When my stepdaughter, Carolyn, was maybe five or six (maybe older), we would spend time co-writing stories together. She’d pull a chair up next to me at the desk where my computer was. Sometimes we’d each write a sentence – one building off of the other, sometimes it was more than a sentence each. The first few times, I was usually the one to introduce elements of the improbable…. A group of kids are walking down the street (might be her line). And suddenly a gang of alligators crawled out of the sewer (my line). I wanted to see how her mind worked, I wanted us to have fun with it, I wanted her to grasp that stories need elements of surprise and conflict, I wanted us to be silly as we played with words and ideas. Before long, she picked up on my tricks, and our stories spiraled in to the absurd. We could never figure out how to end our ridiculous efforts.

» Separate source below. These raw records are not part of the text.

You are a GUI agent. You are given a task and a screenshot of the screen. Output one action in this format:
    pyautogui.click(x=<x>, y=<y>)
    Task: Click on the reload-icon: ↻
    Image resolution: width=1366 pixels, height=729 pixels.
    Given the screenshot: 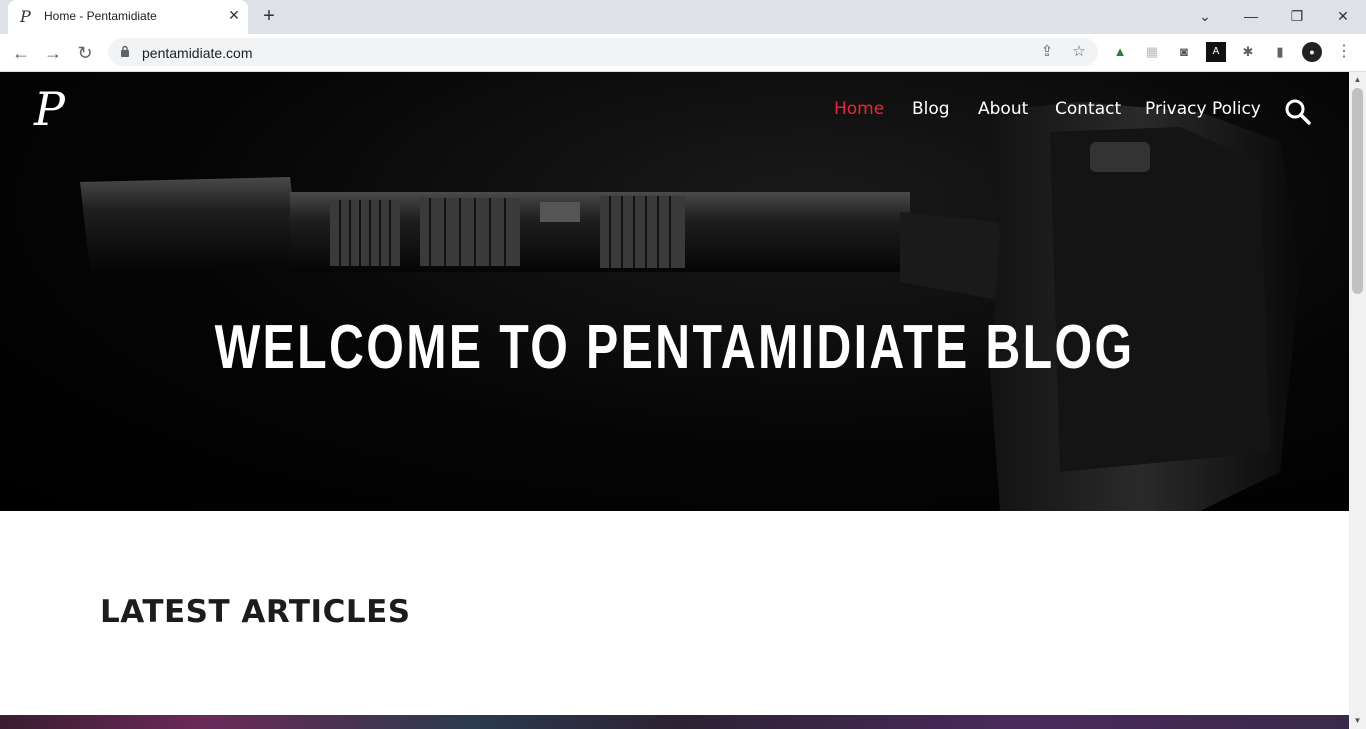 What is the action you would take?
    pyautogui.click(x=85, y=53)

In storytelling, as in life, there has to be “what next…” moments (the absurdists and avant garde might disagree). There is always conflict. Otherwise, the story simply is, a group of kids walked down the street (I think the Buddhists would be fine with that). I’m not sure if what I was doing with Carolyn was the equivalent of jumping the shark, and it wasn’t quite deux ex machina, and we certainly weren’t trying to write high literature, but it seemed like an important lesson. Be creative, Be adaptive. Take control of the story, or at least write your part.
As I think back on some of those stories and how I was always trying to upend things a bit, throw curveballs out there to get laughs from a curly-haired chucklehead, I think about our own ability or inability to change. As adults we fall in to patterns. We learn to calculate what is probable. We shrug of the fantastic.

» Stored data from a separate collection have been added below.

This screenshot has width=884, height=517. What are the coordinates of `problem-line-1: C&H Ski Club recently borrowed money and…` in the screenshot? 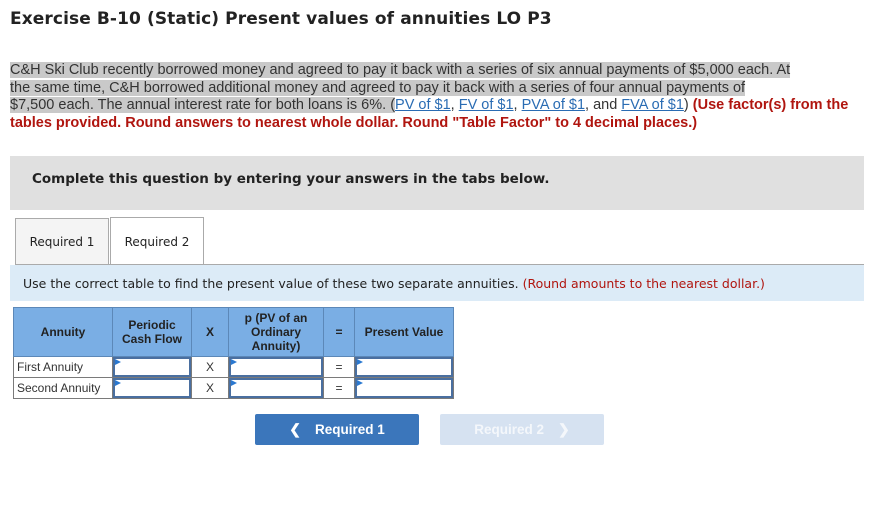 It's located at (400, 70).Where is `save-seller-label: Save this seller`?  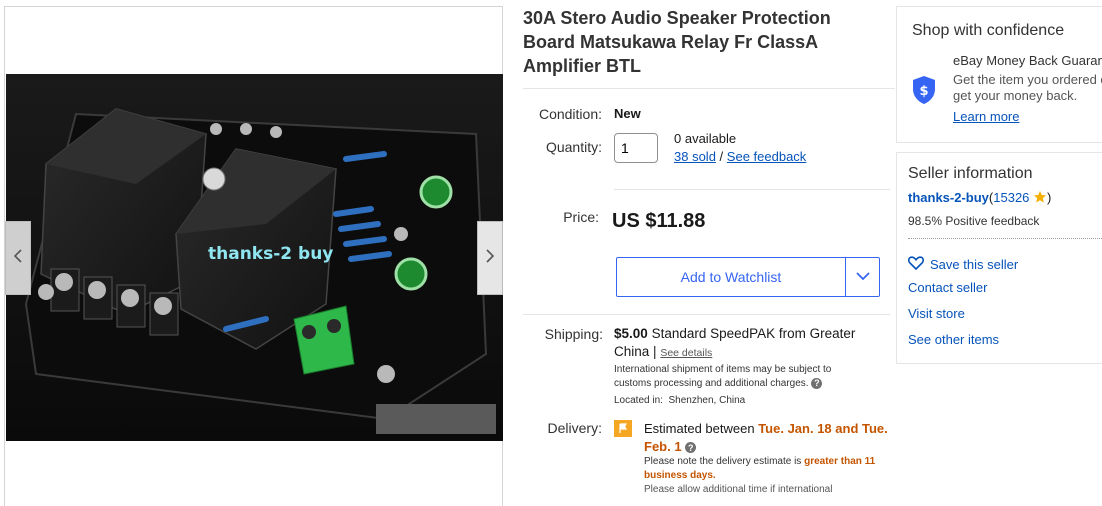 save-seller-label: Save this seller is located at coordinates (974, 264).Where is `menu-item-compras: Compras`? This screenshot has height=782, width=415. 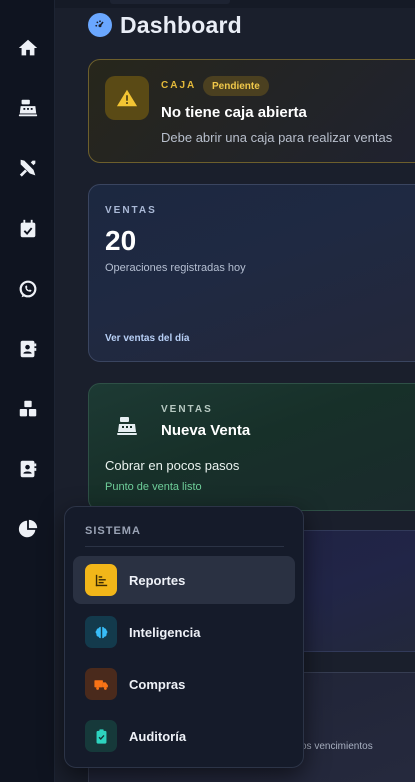
menu-item-compras: Compras is located at coordinates (184, 684).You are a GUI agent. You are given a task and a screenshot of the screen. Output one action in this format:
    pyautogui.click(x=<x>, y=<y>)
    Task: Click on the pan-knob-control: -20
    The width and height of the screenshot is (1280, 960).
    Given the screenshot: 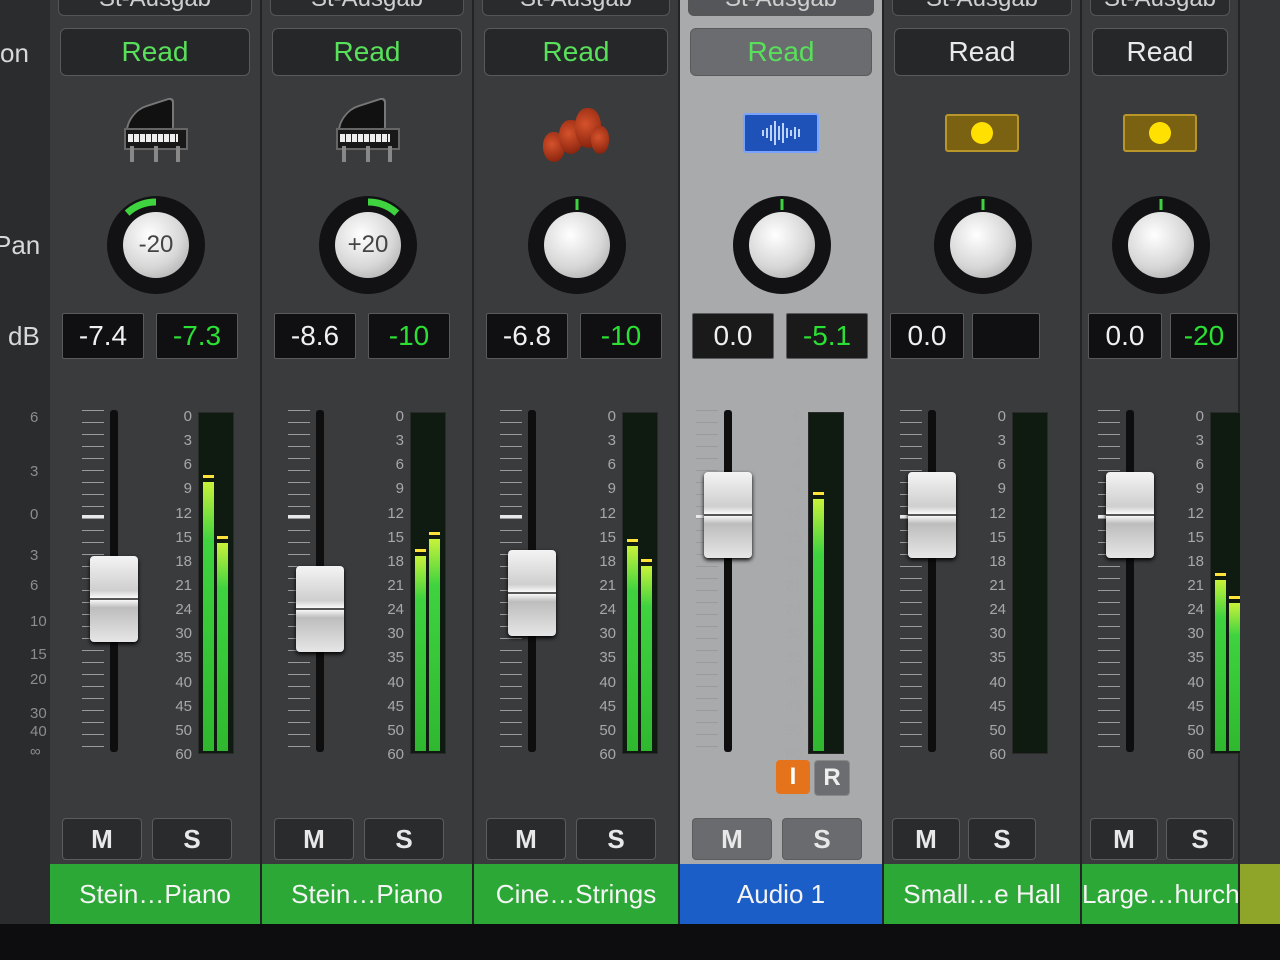 What is the action you would take?
    pyautogui.click(x=156, y=245)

Yesterday my mom texted me to say she was thinking about reaching out to my ex-fiancee, B. She didn’t want to do it behind my back. She said she had come across pictures of us from last Thanksgiving. I asked her to send them to me…. I also think my mom has been checking my site several times a day, reading everything I post… Either way, something has spurred her to want to reach out. This is one possible problem of putting it all out there – you don’t know what shit you’re stirring up. I told my mom what I always tell her – I’m neither going to encourage her nor stop her. I believe people should tell people what they’re thinking and feeling – especially if it’s along the lines of “I miss you. I’m thinking of you. I love you.” We don’t hear those things nearly enough in this world, and we don’t say them nearly enough.

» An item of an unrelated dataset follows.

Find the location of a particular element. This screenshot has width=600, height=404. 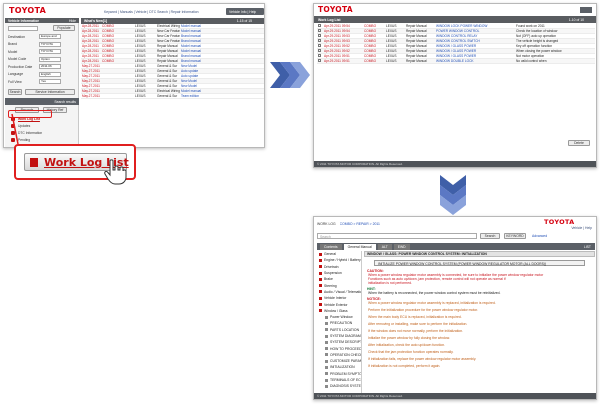

populate-button: Populate is located at coordinates (64, 28). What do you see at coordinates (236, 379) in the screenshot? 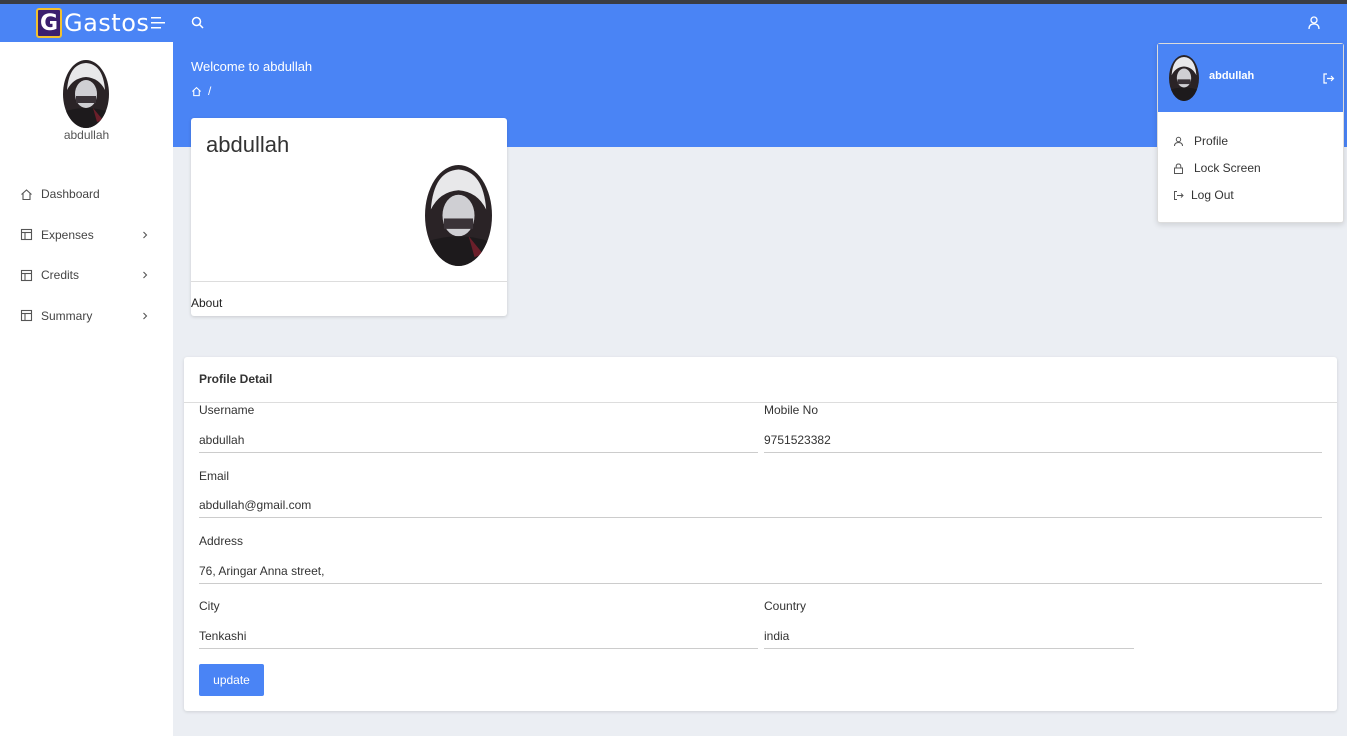
I see `profile-detail-title: Profile Detail` at bounding box center [236, 379].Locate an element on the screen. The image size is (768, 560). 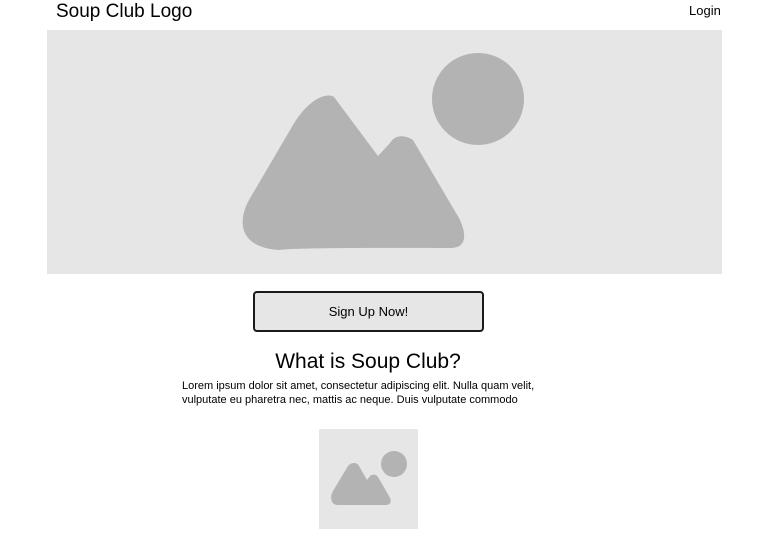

As of this morning, my mom still hadn’t written to B, and wanted my opinion on it. I asked her to think about what she wants to say and why she wants to say it. Is there an outcome she’s hoping for? She said “to get some feelings off of my chest.” I suggested that while that might help her, would it be helpful to B? She acknowledged that yeah, it might stress her out OR she might reflect on the past. In this moment, I found myself saying that if she’s going to reflect, it has to be on her terms. More importantly, I told my mom that as much as I would love to be missed, B has had a lot of loss in her life, and I’m not sure that I (or we) register. And that’s the role we play…. the people being left behind always hoping to be remembered – because that’s all we’re left with.
The other day I was writing about waiting as a feminine posture. I speculated, I think, that there are those who leave and those who wait. I usually fall into the group of people who wait. One thing B said to me after leaving was that once she leaves, she never goes back. As a believer in love above all else, I’ll never understand this stance – how can one be so certain, so closed off to life’s possibilities (I love the idea of a reunion as the happy ending). My conversation with my mom this morning made me think about the roles we play and the narrative of our lives. Did B assume the role of the one who leaves and never looks back, never comes back? Has she always played that role? Am I stuck in the role of the one who waits, alone in the doorway, hoping to be remembered, never to reunite? I used to watch out the window as my dad left on the nights he came to visit us. Is that just who I am?
And this is when I like to think about the “why not” questions. Can’t we just introduce a plot twist? Isn’t that how it all started in the first place? One in which the story is heading in one direction (two lovers on different paths) and maybe instead of alligators, a hot air balloon appears. Couldn’t life be as simple as climbing in and floating away? Maybe it carries us over fields of wheat and sunflowers, crosses hills and follows coastlines, floats on and on through day and night. And just as dawn begins to break, we touch down somewhere new, somewhere with lots of sun and white puffy clouds – a place neither of us have ever been. I want to live in a world full of possibilities. I want to live in a world where it’s still safe to dream. A world where the roles aren’t determined by how we’ve always been (one who leaves or one who waits). A world with plot twists like falling in love and getting carried away. Love seems to be one of those rare things that truly creates and transforms – takes us somewhere outside of ourselves, somewhere foreign and wonderful. This is what magic looks and feels like, and don’t we all want a little more magic in our lives?